◆ **Текстовый раздел**
+ + + +

Почти до конца ХХ века наша государственность постоянно была сращена с тем или иным видом идеократии, освящаясь сакральной вертикалью - конкретным представлением о смысле и цели существования человечества, представлением, воплощаемым Россией, как в то верили ее правители и бульшая часть ее народа. Такой вертикалью представали и третьеримское православие Московского царства, и сменивший его идеал Белой Империи (по яркой формуле Ивана Солоневича), и большевистская красная идея. Даже горбачёвское новое мышление для страны и для всего мира следовало той же традиции. Сжавшаяся Россия лишена признанного метаисторического идеала, который мотивировал бы ее существование.

Либеральные лозунги начала 1990-х не могли заменить низложенную сакральную вертикаль, ибо из них никак не следовала даже необходимость России как целого. Разве не звучало порой из уст либералов: не беда, если на месте нашей страны окажутся несколько государств, - лишь бы они были демократическими и процветающими?

+ + + +

◆ **Раздел данных**
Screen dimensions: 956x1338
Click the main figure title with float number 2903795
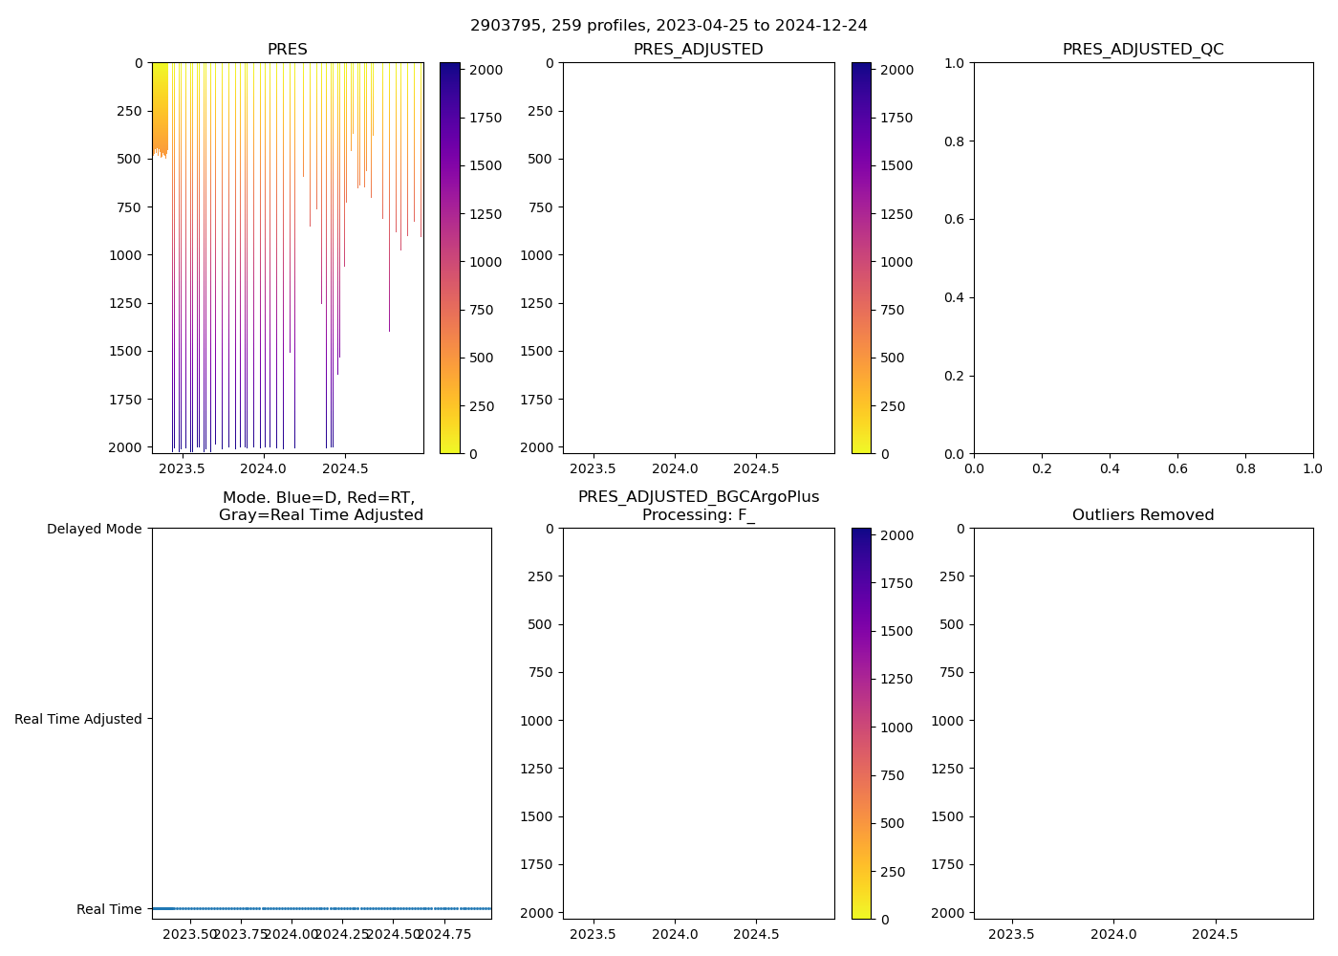[669, 26]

+ + + +

◆ **Задачи**
A - Переведите на английский язык следующее предложение из текста о российской государственности: «Даже горбачёвское новое мышление для страны и для всего мира следовало той же традиции».
B - Процитируйте фрагмент текста о российской государственности, начиная со слов «Либеральные лозунги начала» и далее вплоть до слов «демократическими и процветающими?».
Данные заимствованы из другого источника.

◆ **Выполненные задачи**
A - Even Gorbachev's new thinking for the country and for the whole world followed the same tradition.

B -
Либеральные лозунги начала 1990-х не могли заменить низложенную сакральную вертикаль, ибо из них никак не следовала даже необходимость России как целого. Разве не звучало порой из уст либералов: не беда, если на месте нашей страны окажутся несколько государств, - лишь бы они были демократическими и процветающими?